While it’s hard to imagine savvy computer users falling for such a ploy, Nachreiner said this time of year makes us all more fallible. There’s a reason CryptoLocker first surfaced in September 2013, and not earlier in the year.
“This lure is far more common for the holiday shopping season,” he said. “As people are doing more shopping online, they’ll be more likely not to suspect emails about packages. My guess is we’ll also see CryptoLocker mimicking emails from Amazon and other shopping sites, too.”
So far the virus has been infecting PCs running Windows 7, Vista, or XP, but Nachreiner said that doesn’t mean it won’t eventually infect PCs running Windows 8, or even Macs.
So what should you do? Run your antivirus software, though Nachreiner warns that it’s “not a silver bullet.” Make sure you keep regular and recent backups of all your files. This goes double if you’re a business that shares a drive or folder across multiple computers, since CryptoLocker is known to target shared files for encryption first.
Some good Samaritans have also developed free tools that shut down CryptoLocker before it starts.
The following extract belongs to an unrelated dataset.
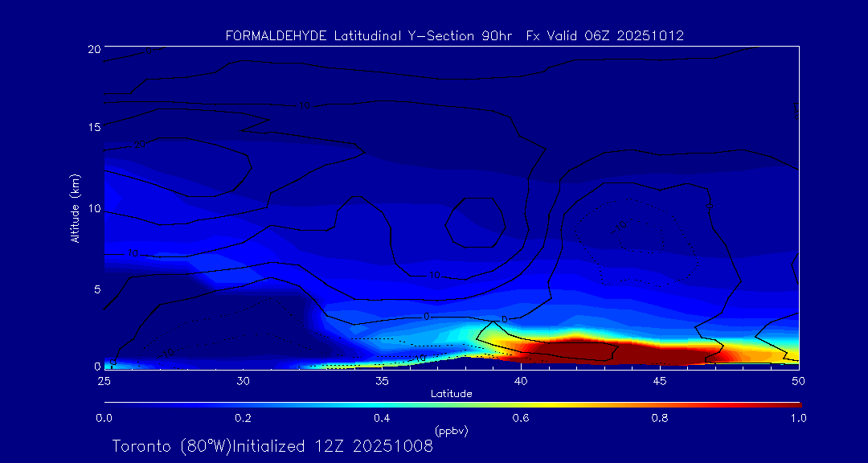The width and height of the screenshot is (868, 463).
Task: Click inside the closed contour circle near latitude 38
Action: (475, 223)
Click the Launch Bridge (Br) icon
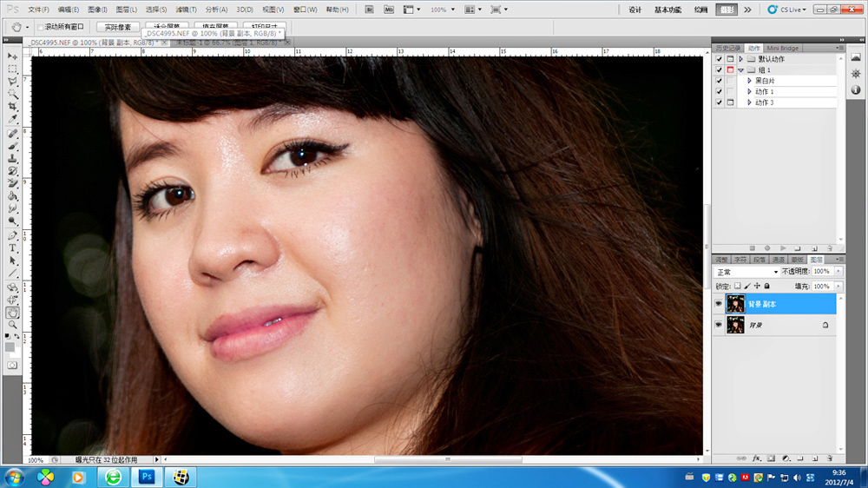Viewport: 868px width, 488px height. point(369,10)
One is called CryptoPrevent, and it stops your computer from downloading double-extension files.
Eradicating An Infection
It’s all well and good to prepare, but what if you already are infected? Despite the virus’s warning not to “disconnect from the Internet or turn off the computer,” this is exactly the first order of damage control.
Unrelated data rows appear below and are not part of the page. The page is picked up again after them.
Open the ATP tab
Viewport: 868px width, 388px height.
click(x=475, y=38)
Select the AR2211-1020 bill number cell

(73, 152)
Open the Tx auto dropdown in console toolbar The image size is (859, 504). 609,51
“You’ve got to realize these guys are criminals and they lie,” said Nachreiner. “The only thing turning off your computer does is keep the virus from continuing to infect.”
In fact, unplugging your computer may save some of your files, if the virus is still in the process of infecting them.
Next, you need to figure out what damage has been done. Which files have you lost? Do you have backups of these files? If you don’t have backups, have you checked Windows’ System Restore files, which sometimes automatically back up the computer for you?
If you can help it, Nachreiner highly recommends not giving in to extortion.
“You should never pay these guys ransom,” he said. “It’s just going to encourage malware authors to create similar viruses.”
If you do have a backup, it’s time to wipe your computer of the virus. Fortunately for you, said Nachreiner, just about every antivirus vendor has a CryptoLocker cleanup tool. Work with your regular antivirus software, or follow a tutorial. Nachreiner suggests the FAQ at Bleeping Computer, which he links in his own blog post.
Restore your backup, and you should be set. Just don’t click on any more dodgy emails.
Does Paying Ransom Work?
Say that for whatever reason you don’t have a backup and do want to pay the ransom. The criminals behind CryptoLocker make it very easy to do.
“Even if you haven’t made your payment before the deadline, they’ll still let you pay. Only this time, instead of 2 BTC ($300), it’ll be 20 BTC,” Nachreiner said.
Since victims have reported that paying the ransom does work, this is your best hope for getting the encrypted files back. There’s no way to track the criminals through the decentralized currency they’re accepting payment through, and their encryption methods are simply too strong to unlock without a decryption key.
“Whether these guys will be caught is not a sure deal,” said Nachreiner. “And whether they still have all the private keys when they’re caught is not a sure deal, either. Cracking these encryptions is not something that’s going to happen in the near future, even if we do catch them.”
With no way to prevent CryptoLocker in sight, the most important thing, said Nachreiner, is to make sure people know about the virus before they get infected.
“Awareness is the first step, “Make sure your employees, or your family, know this virus is out there.”